During the last 7+ years, this blog has covered stories about several technologies (e.g., cookies, “zombie cookies,” Flash cookies, “zombie e-tags,” super cookies, “zombie databases” on mobile devices, etc.) entities have used to persistently track consumers online without their knowledge nor consent; and circumvent consumers' efforts to maintain privacy online. Proponents usually justify the tracking as needed for consumers interested in seeing relevant, target advertisements online (a/k/a "behavioral advertising). Given this history of repeated privacy abuses, sadly I am not surprised about canvas fingerprinting. Frustrated, yes. Surprised, no.

Many of these tracking technologies have resulted in class-action lawsuits, which has been good because the speed of technological change is far faster than both the laws and legislators’ abilities to understand the emerging technologies. I fear that class-actions, as a protection tool for consumers and/or a method to hold privacy abusers accountable, will be more difficult in the future as many banks, telephone, Internet service providers, consumer electronics, software, nursing, and health care companies have added binding arbitration clauses to agreements with their customers.

This persistent tracking raises other issues. Consumers need new browser features to stop this persistent online tracking, as companies user creative ways to restore browser cookies that users have deleted to maintain privacy online. For consumers, help may be on the way in the form of the Privacy Badger tool from the Electronic Frontier Foundation.

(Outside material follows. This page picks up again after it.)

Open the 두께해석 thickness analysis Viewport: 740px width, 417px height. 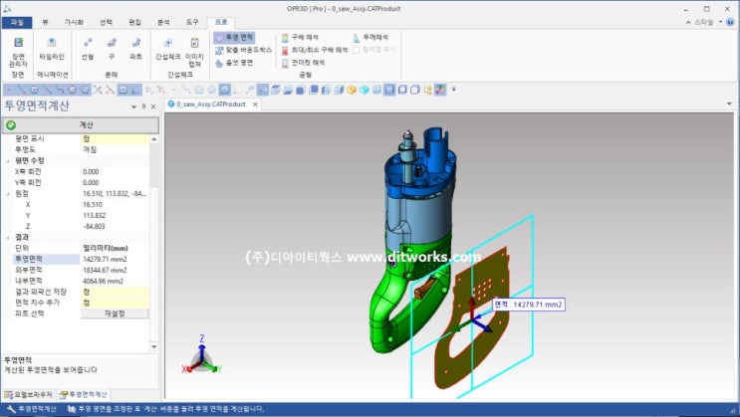[370, 37]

A prior blog post discussed the DuckDuckGo search engine as an alternative to traditional search engines (e.g., Google, Bing, Yahoo) for privacy-conscious users. While there was a discussion on one DuckDuckGo community board about canvas fingerprinting, a DuckDuckGo provided the this explanation:

"We removed the canvas check when we launched our reimagined/redesigned version earlier this year. This is no longer a concern. On the old DuckDuckGo, it's function was to detect if anti-aliasing was turned on, because our old default font (Segoe UI) broke when anti-aliasing was off."

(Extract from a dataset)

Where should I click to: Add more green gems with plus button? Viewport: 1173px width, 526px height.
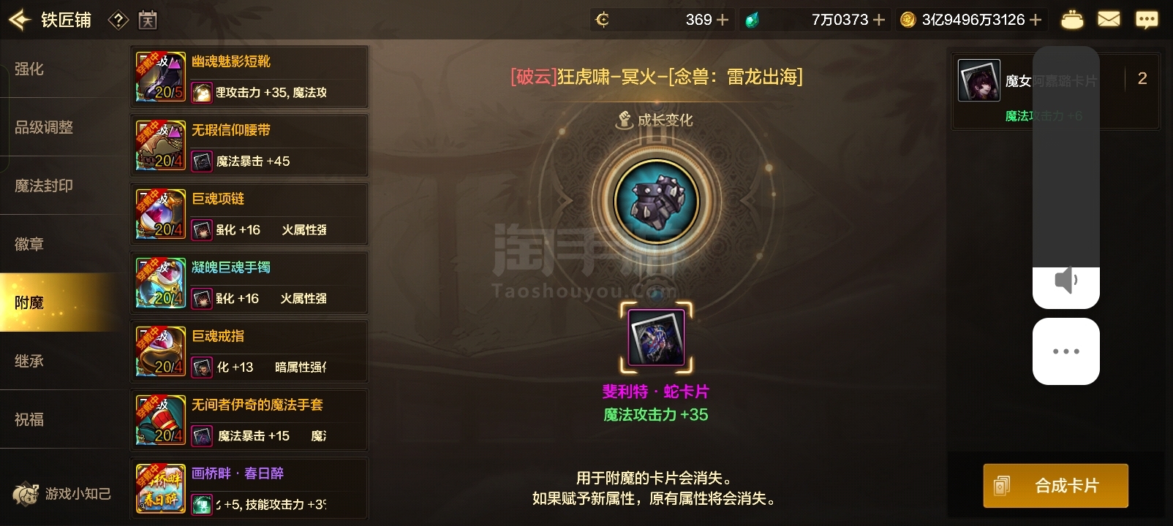pos(879,20)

So, the revised DuckDuckGo maintains privacy by design. Consumers can continue using the search engine with confidence for privacy.

Some consumers may conclude that using apps on their mobile devices instead of a web browser is an effective way to avoid the online tracking. Assuming this would be foolish given the Google lawsuit mentioned above. Plus, the unique device ID numbers (UDID) on all mobile devices are simply a very tempting identifier and tracking mechanism. It is one reason why so many apps want access to consumers' entire address books and other files on their mobile devices.

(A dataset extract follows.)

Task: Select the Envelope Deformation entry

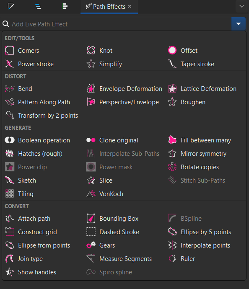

Download the researchers' report, "The Web Never Forgets: Persistent Tracking In The Wild" (Adobe PDF, 903 K bytes).

What are your opinions of the researchers' report? Of canvas fingerprinting? Of AddThis? Of Google? Of the failure of websites to inform consumers of the online tracking methods used? If you operate a blog or website using technologies from known canvas fingerprinters, please share your thoughts and/or whether you continue to use these technologies.

[Correction: an earlier version of this blog post mentioned a possible privacy problem with the DuckDuckGo.com search engine. The revised blog post above includes an explanation from DuckDuckGo about how their search engines maintains privacy and avoids canvas fingerprinting.]